The Company agrees promptly to notify the Holder of the Registrable Securities
of the commencement of any litigation or proceedings against the Company or any
of its officers, directors or controlling persons in connection with the issue
and sale or resale of the Registrable Securities or in connection with any such
registration statement or prospectus.
9. The Company represent and warrants: (a) that the SEC Reports taken
as a whole, do not contain any untrue statement of a material fact or omit to
state any material fact required to be stated therein or necessary to make the
statements therein, in light of the circumstances under which they were made,
not misleading; (b) that the Shares have been duly and validly authorized and,
upon payment therefore in accordance with the terms of this Agreement, will be
fully paid and nonassessable; and (c) this Agreement has been duly authorized,
executed and delivered by the Company and is a legal, valid and binding
obligation of the Company enforceable in accordance with its terms.

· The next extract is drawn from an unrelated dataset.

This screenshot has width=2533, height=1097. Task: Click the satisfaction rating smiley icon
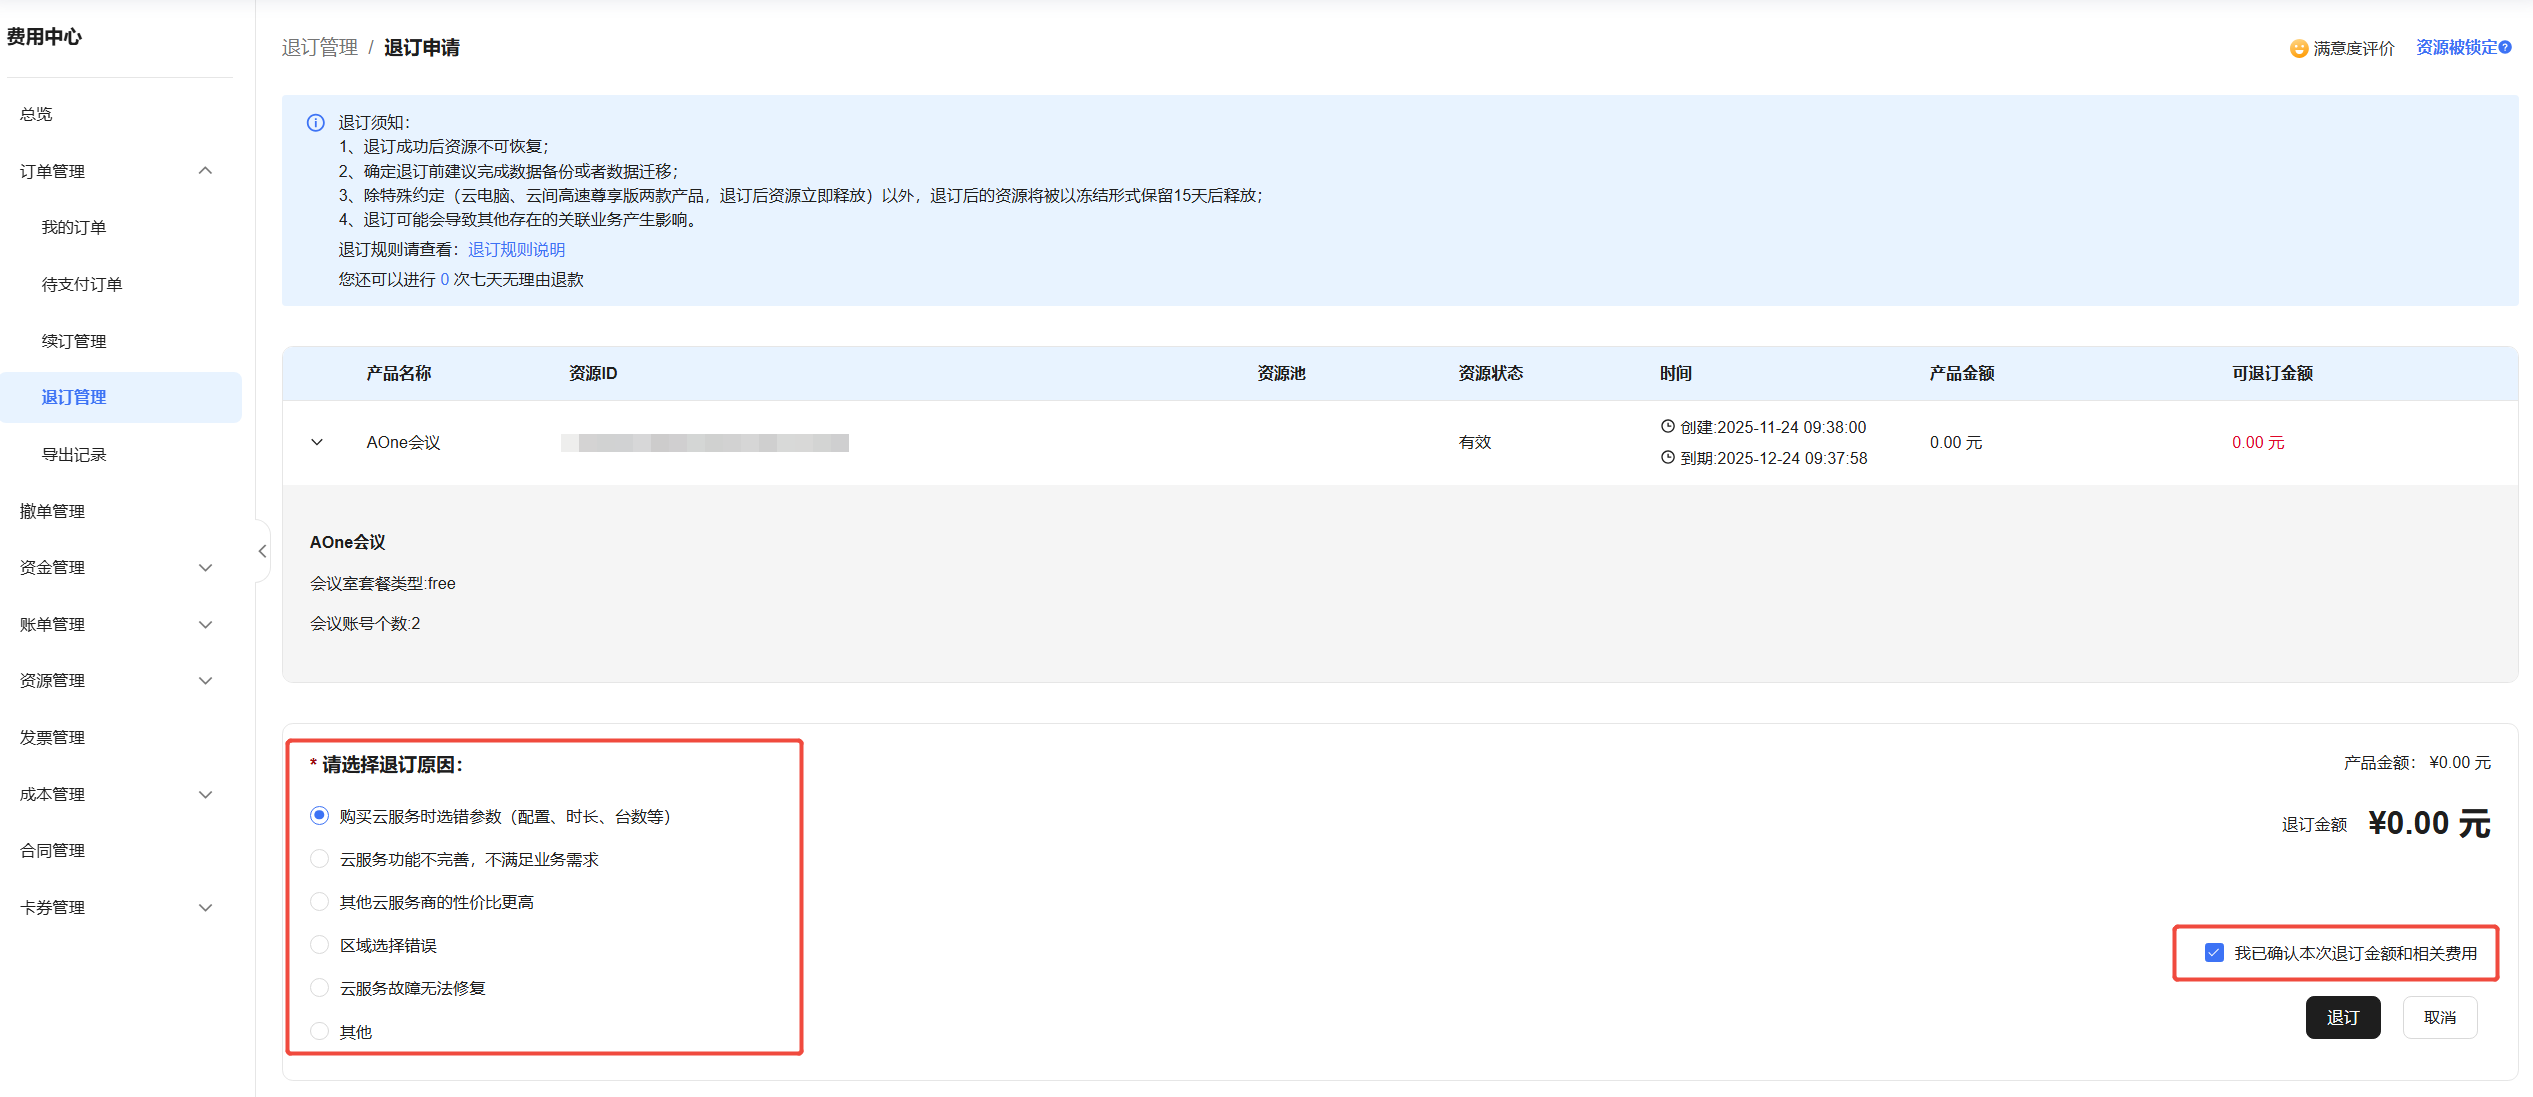[x=2298, y=48]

10. The Company covenants and agrees that (a) the proceeds of the sale
of the Shares will be used solely for the purpose of redeeming the Company's
outstanding convertible debentures ("Debentures") within 30 days of the date
hereof; and (b) it shall take such action as is necessary to have the Shares
approved for listing on the Nasdaq National Market System promptly after the
date hereof. If the Company does not redeem the Debentures within such 30 day
period, the Purchaser shall have the right to rescind the purchase within 60
days thereafter and the Company shall be required to purchase the Shares from
each rescinding Purchaser.
This letter serves as an offer by the undersigned to purchase the
Shares and is subject to acceptance by the Company.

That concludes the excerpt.